**Exercise description**
Show each line of the data below that contains the word "perform".

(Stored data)
::::::
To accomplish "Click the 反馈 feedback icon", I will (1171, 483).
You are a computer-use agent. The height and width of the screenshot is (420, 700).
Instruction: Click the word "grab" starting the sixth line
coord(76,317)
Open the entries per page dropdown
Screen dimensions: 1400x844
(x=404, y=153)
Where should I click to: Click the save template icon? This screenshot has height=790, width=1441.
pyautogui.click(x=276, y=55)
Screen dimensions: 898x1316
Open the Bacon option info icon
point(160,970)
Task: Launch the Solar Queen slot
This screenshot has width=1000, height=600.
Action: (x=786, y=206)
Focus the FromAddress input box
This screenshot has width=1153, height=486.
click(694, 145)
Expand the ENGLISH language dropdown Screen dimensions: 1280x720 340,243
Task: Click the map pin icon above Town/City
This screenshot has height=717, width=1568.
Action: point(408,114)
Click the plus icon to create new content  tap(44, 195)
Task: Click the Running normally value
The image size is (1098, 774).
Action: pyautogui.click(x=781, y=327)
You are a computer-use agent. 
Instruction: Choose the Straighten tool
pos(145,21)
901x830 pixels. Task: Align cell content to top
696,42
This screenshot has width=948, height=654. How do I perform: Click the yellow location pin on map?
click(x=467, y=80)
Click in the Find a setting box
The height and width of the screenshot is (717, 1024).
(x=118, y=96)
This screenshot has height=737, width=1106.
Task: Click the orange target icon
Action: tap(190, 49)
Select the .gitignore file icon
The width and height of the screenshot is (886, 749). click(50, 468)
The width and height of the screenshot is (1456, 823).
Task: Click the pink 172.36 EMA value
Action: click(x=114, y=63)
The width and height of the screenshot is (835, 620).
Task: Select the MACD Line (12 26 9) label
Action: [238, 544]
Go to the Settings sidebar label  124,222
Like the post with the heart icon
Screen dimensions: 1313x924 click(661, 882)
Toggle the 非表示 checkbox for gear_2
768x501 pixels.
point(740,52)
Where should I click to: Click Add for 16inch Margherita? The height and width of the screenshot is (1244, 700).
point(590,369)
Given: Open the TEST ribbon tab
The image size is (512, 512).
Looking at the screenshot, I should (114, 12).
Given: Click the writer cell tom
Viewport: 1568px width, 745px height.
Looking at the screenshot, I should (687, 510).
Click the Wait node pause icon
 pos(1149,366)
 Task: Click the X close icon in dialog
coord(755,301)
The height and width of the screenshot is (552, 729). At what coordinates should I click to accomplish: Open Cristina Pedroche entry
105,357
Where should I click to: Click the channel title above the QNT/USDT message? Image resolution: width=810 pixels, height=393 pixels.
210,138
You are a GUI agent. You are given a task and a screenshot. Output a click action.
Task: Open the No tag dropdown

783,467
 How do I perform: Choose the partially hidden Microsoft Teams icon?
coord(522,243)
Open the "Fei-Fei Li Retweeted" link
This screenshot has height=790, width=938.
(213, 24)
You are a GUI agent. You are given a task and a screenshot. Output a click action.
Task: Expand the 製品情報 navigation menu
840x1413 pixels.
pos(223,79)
::::::
**Exercise result**
This screenshot has width=948, height=654. How do I perform: Click the yellow location pin on map?
 How do I perform: Choose the partially hidden Microsoft Teams icon?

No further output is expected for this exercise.